I'm not sure but I believe you are trying to solve for n in terms of x and y.

Hint: take log base x of both sides

 

[morvornagh]

Welcome to FMH!
I'm not sure but I believe you are trying to solve for n in terms of x and y.

Hint: take log base x of both sides

Thanks Bob - I am trying to solve for n in terms of x and y

so

if y=x^(n-1) then you are saying that ln y = ln (x^(n-1)) correct? But how then do I then get to what n-1 equals in terms of x and y.. I would like to get to an answer for n for a given x and y.
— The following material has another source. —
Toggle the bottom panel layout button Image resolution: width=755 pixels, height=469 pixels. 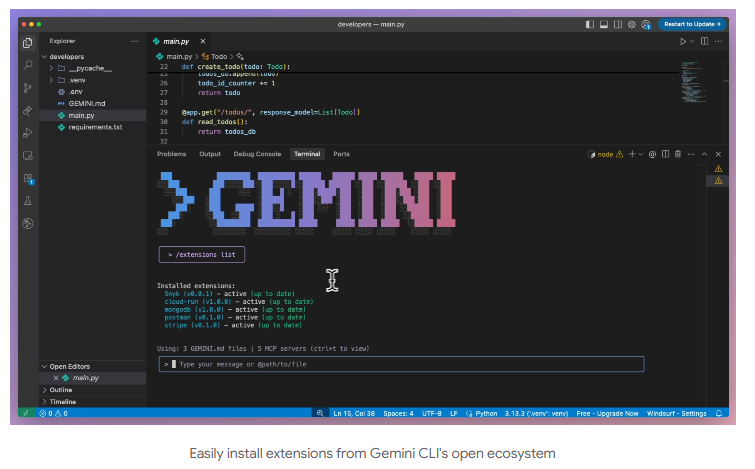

Many Thanks

Apologies for not stating the original question more clearly i believe it should be fairly striaght forward but its been a while since I have had to solve for non-linear equations.

I am a little older and just need a little help thanks

 

[Bob Brown MSEE]

2. ֺ Tell us something about your age and math education.

Examples: "I'm in seventh grade - we're learning square roots"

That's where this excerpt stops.